Causes of altered mental status

Drugs/toxins

  • Prescription drugs (eg, opioids, lithium, antipsychotics)
  • Drugs of abuse (eg, ethanol, hallucinogens)
  • Drug withdrawal (eg, ethanol, benzodiazepines)

Infections

  • Sepsis, systemic infections
  • Meningitis, encephalitis, brain/epidural abscess

Metabolic

  • Electrolyte disturbances
  • Hypo-/hyperglycemia
  • Endocrine (eg, hypo/hyperthyroid, pituitary, adrenal)
  • Hypoxemia, hypercarbia
  • Nutritional (eg, thiamine, vitamin B12 deficiency)
  • Hepatic or renal failure

Central nervous system

  • Seizure, head injury
  • Hypertensive encephalopathy
  • Psychiatric disorders

Altered mental status (AMS), as in this patient, suggests widespread dysfunction of the cerebral cortex and/or reticular activating system.  AMS can be due to a broad spectrum of disorders, including psychiatric illness, substance intoxication/withdrawal, infection, metabolic derangements (eg, hypoglycemia, hypernatremia), primary central nervous system disorders (eg, seizures), trauma, or organ dysfunction (respiratory, liver, or renal failure).

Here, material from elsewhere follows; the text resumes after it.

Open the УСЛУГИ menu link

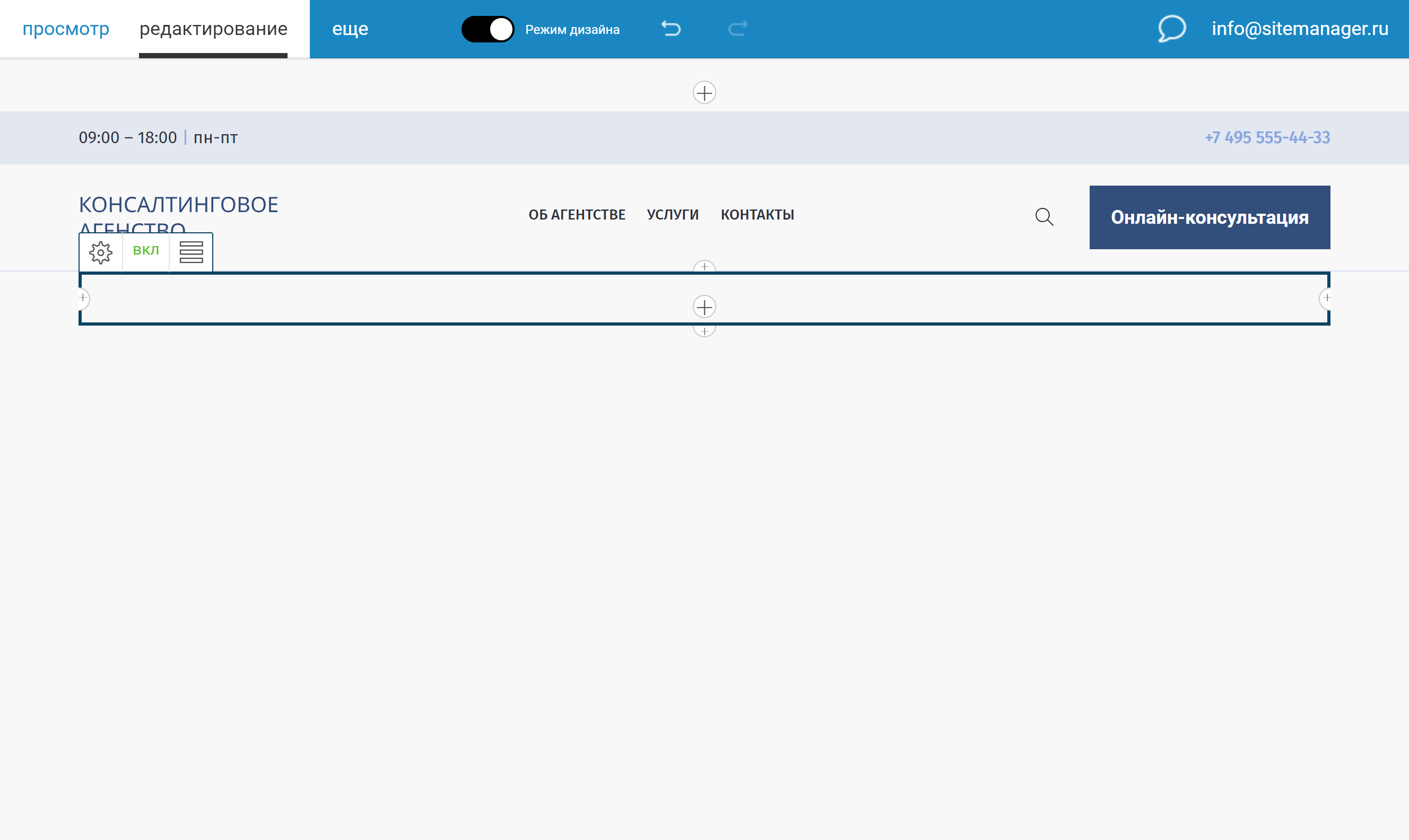673,215
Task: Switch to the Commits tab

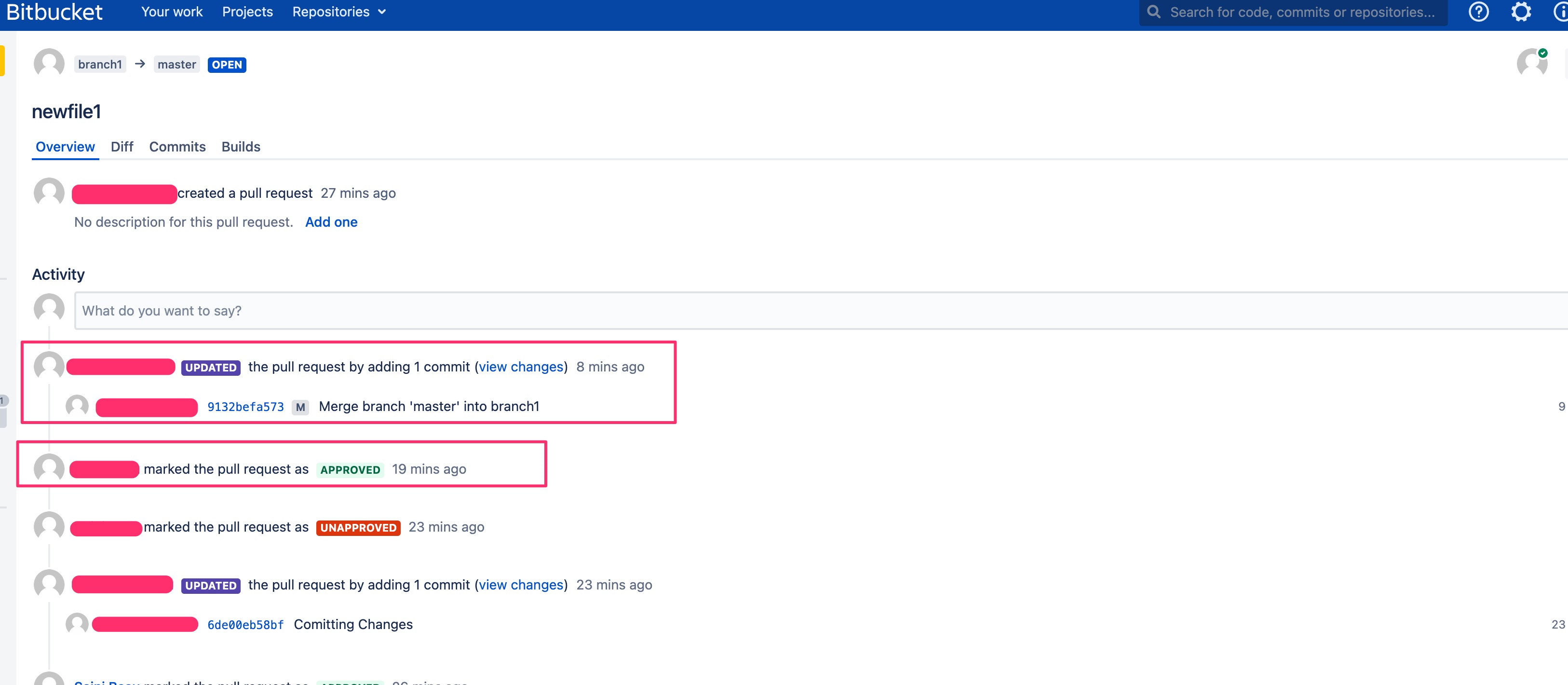Action: tap(177, 147)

Chronic malnutrition, especially in the setting of alcoholism, can lead to thiamine (vitamin B1) deficiency with progression to Wernicke encephalopathy (WE).  WE typically presents with the classic triad of encephalopathy, ocular dysfunction, and gait ataxia.  Giving thiamine promptly in suspected WE may prevent further complications.  Thiamine is a cofactor in many enzymes required for energy metabolism, and giving intravenous fluids containing glucose prior to thiamine can precipitate or worsen WE.  Therefore, thiamine should be given along with or before glucose.  When the cause of AMS is not apparent after initial assessment, empiric treatment for likely causes (eg, WE) is often appropriate.

(Choice A)  Flumazenil is a competitive antagonist of the GABA/benzodiazepine receptor and is used to treat benzodiazepine overdose.  Patients typically have slurred speech, ataxia, hypotension, and depressed mental status.  This patient's hypertension makes this unlikely.

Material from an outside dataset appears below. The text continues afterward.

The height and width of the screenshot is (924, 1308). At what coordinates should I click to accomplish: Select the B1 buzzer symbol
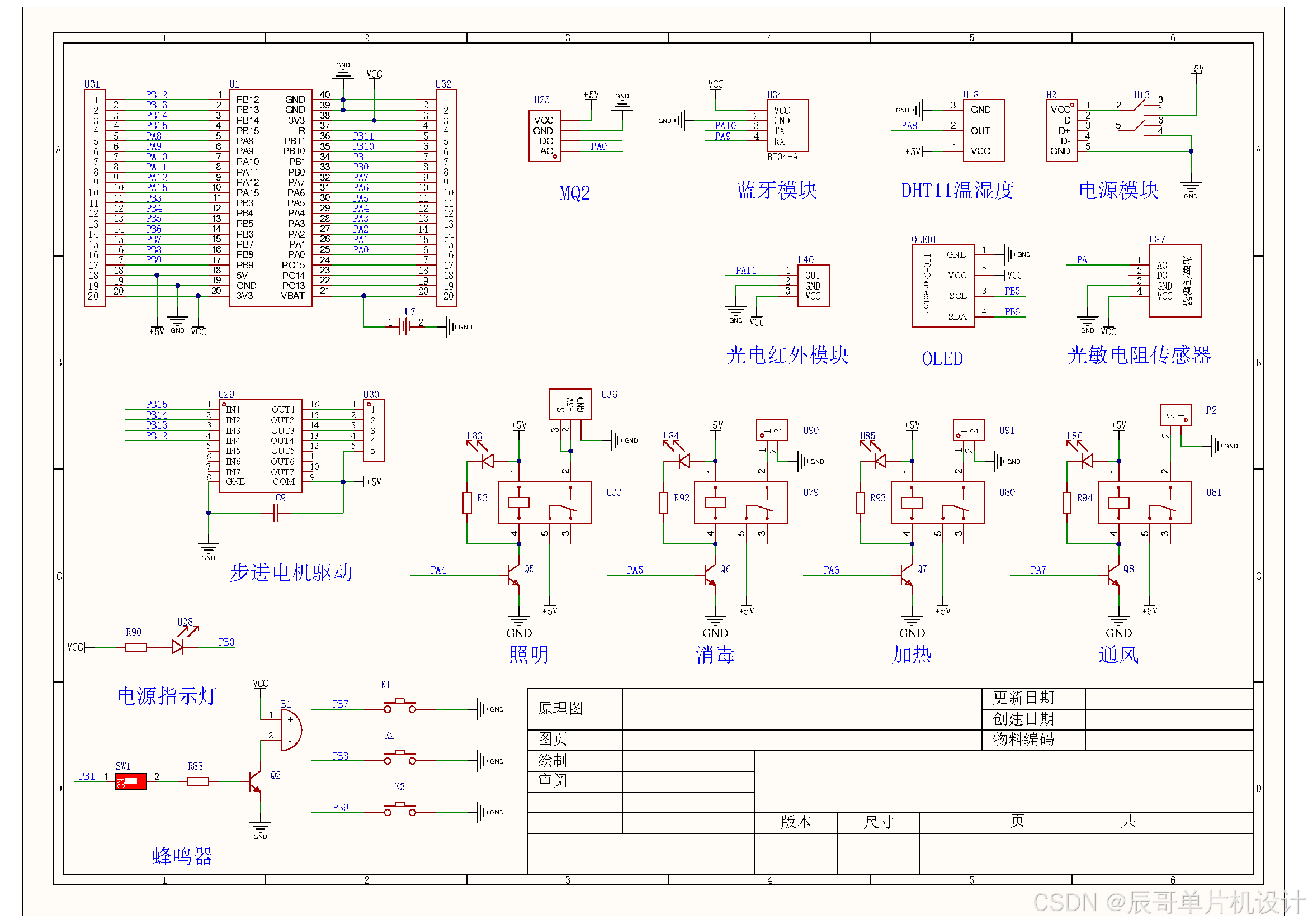[291, 729]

(Choice B)  Haloperidol is an antipsychotic medication used to treat schizophrenia and acute psychotic states.  However, this patient should have medical causes of altered mental status excluded before receiving haloperidol.

(Choice C)  Labetalol can treat hypertensive encephalopathy, which usually presents with blood pressure >180/120 mm Hg, headache, nausea, vomiting, and confusion.  This patient's moderate blood pressure elevation is more likely due to the underlying condition and will likely resolve after appropriate treatment.

(Choice D)  Naloxone is an opioid antagonist used to treat opioid overdose, which typically presents with pinpoint pupils and respiratory depression (respirations usually <12/min).

Educational objective:
Wernicke encephalopathy is due to thiamine (vitamin B1) deficiency and is most commonly seen in malnourished patients with underlying alcoholism.  Features include encephalopathy, ocular dysfunction, and gait ataxia.  Patients should be treated empirically with thiamine prior to or along with glucose administration.